A couple of the awards from this year:
The £1,000 Overall Social Innovations Award for 2004 goes to Mahabir Pun, a teacher whose dedication and imagination has brought the internet and telecommunications to some of the remotest communities in the world in Nepal. Using an inspired mix of solar power, tree-based relay systems and wireless technology, the project is helping yak farmers stay in touch, families communicate and, with an expansion into distance learning, children to gain education. See NepalWireless.net for more information.

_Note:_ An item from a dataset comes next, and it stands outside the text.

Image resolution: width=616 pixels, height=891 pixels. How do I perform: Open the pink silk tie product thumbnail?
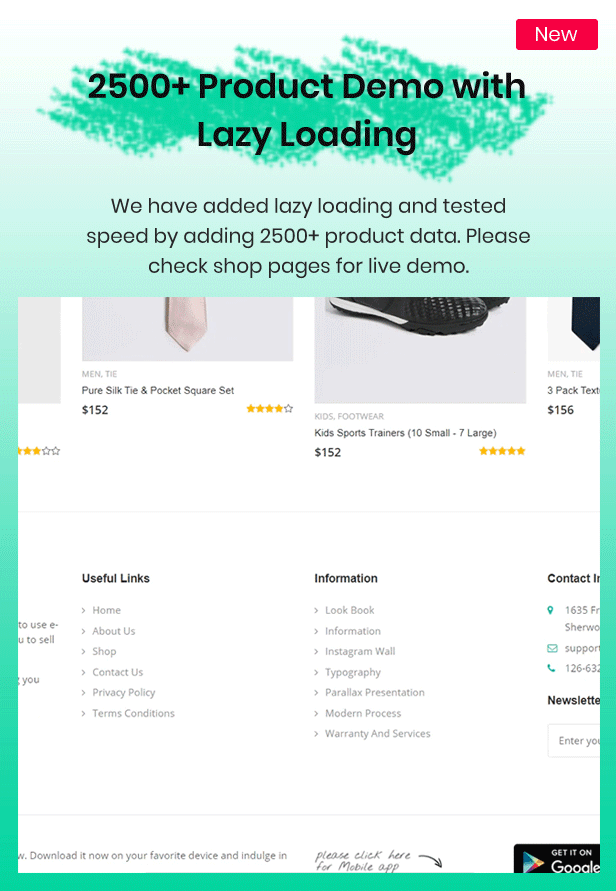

The Environmental Social Innovations Award for 2004 goes to Kerry Channing, an IT consultant from Brighton, who proposes a footprint or profile for products to allow people to make ethical choices between them. Products would be assessed on their fairness (to workers), their sustainability (can they be recycled, what impact they have) and their health (do they affect the health of humanity or the environment?). In this way, an 'IQ' would be created, allowing for greater transparency in the retail market, and greater choice for consumers. For further information, see the EIQ Profile
Those are good projects and ideas. But if you think them a little too serious, check out some of the other clever and funny ideas in the bank that are maybe less likely to happen, like the suggestion to Miniaturise Humans by genetic engineering, in order to save greatly on our resource use. You know, if we were only 50cm tall, we'd consume 1/8 as much food, and would need much less room and smaller cars, etc. Makes a lot of sense, actually, but who's gonna start?

There's a Global Ideas Blog too, passing on a lot of stimulating creativity.